The beauties of Toyland lived on in the old nurseries well after the toymakers ceased their work, but when they too fell to technical and social progress, the glories of Toyland faded into the background of our imaginations. We now mostly read of them rather than enter into their delights. But when our minds no longer recognize the fashions of play which graced our early childhood, our hearts remember. Those who play in Toyland are few and far between, but they stand out to us all the more for transcending the distraction and confusion of our own cluttered playrooms. Perhaps we remember our former selves!
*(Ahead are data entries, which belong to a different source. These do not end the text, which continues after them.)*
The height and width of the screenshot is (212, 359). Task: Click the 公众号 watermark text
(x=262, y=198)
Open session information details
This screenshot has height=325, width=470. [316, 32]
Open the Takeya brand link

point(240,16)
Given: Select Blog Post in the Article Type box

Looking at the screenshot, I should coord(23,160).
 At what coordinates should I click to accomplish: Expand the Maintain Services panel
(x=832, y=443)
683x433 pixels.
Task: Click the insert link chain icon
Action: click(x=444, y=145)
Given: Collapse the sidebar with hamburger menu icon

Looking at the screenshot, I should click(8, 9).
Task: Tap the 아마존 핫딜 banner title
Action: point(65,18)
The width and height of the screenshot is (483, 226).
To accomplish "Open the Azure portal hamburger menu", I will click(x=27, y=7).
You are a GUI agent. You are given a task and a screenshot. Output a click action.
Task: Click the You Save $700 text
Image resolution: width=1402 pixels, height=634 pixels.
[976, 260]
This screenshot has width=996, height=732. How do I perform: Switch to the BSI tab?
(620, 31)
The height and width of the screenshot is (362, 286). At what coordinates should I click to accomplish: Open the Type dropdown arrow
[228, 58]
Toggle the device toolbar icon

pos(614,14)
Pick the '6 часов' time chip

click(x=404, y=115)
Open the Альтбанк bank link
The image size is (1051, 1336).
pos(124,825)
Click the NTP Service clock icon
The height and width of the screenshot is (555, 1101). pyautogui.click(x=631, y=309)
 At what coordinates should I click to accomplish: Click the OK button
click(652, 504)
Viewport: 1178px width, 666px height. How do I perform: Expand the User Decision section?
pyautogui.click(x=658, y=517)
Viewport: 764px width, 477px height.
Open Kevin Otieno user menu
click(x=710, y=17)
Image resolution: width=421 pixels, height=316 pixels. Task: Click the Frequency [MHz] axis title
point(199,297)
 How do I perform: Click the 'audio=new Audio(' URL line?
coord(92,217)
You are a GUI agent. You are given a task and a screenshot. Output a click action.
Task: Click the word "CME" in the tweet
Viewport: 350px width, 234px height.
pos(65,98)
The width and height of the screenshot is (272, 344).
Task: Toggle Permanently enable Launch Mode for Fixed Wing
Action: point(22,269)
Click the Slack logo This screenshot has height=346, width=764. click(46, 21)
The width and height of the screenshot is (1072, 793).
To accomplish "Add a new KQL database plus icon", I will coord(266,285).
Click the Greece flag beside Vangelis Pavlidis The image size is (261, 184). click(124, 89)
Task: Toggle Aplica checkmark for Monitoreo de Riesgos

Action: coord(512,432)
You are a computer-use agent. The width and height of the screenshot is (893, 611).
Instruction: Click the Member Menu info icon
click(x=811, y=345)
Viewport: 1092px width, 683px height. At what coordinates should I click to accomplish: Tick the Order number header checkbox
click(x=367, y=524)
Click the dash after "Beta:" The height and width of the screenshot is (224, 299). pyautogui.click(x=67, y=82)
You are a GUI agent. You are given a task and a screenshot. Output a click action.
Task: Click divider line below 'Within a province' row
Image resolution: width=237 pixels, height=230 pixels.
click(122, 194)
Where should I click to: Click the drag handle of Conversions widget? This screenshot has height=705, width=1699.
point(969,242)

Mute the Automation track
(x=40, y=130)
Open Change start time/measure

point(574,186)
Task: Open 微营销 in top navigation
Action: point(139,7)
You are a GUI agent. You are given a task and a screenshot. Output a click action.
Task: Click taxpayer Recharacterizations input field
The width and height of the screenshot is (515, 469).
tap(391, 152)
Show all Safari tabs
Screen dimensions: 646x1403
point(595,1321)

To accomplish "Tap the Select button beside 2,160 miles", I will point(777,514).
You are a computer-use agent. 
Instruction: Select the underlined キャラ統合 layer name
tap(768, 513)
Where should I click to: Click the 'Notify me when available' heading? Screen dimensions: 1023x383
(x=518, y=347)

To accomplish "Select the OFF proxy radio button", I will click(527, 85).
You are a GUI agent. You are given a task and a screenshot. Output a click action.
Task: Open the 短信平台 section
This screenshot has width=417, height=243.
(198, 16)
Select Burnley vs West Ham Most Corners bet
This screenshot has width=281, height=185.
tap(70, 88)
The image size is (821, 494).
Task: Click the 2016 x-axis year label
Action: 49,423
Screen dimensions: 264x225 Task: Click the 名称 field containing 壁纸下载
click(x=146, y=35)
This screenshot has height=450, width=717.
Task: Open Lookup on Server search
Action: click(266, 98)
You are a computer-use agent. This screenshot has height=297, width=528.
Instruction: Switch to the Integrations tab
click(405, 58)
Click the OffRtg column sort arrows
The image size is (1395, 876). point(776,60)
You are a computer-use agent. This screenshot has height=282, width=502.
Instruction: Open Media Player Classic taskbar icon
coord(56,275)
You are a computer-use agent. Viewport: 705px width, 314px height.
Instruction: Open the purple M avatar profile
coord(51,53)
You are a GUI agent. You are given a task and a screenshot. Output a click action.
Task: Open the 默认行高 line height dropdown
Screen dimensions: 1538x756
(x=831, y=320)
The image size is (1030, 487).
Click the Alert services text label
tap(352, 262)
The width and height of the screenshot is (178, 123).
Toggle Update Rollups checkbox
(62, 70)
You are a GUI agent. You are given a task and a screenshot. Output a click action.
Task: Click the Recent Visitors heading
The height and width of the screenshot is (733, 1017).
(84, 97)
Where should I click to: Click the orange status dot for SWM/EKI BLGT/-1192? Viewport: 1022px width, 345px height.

When our heart is suddenly smitten by a piercing memory, let us resolve to follow it back to that enchanted land, of which we once knew so much, and loved to spend many an hour in adventures of our own contriving.

The End

E. Wesley Reynolds, III, PhD, is Director of the Wilbur Fellows Program at the Russell Kirk Center, Instructor of History, Northwood University, and author of the forthcoming book in January 2022, Coffeehouse Culture in the Atlantic World, 1650–1789 (Bloomsbury Academic).


[1]. Mr. Disney seemed to think that trains are the essence of Toyland, but Mr. Rogers has since shown us with his trolley that they are quite unnecessary to the Kingdom. Incidentally, Mr. Rogers’s television program was the closest of its kind to Toyland, though it failed in ultimately transporting us because of its psychology. It was never intended to be purely imaginative. Still, what made the Neighborhood charming was Rogers’s insistence that fillers such as distracting animation or flashy sets only hampered our imaginations by burdening us with gimmicks. While Disneyland may have been a stroke of genius, especially its wholesome Main Street, U.S.A., Disney did not fully understand the difference between gimmick and imagination, as the failed futuristic utopias of Tomorrowland and Epcot proved.

[2]. Incidentally, the miners of Toyland only cary pickaxes and hand-pumps. They are not “trying to tear the mountains down to bring in a little more.”

[3]. Tchaikovsky and Victor Herbert did set Toyland to symphonic music, but that is not quite the same thing as entering Toyland and playing its own instruments for yourself.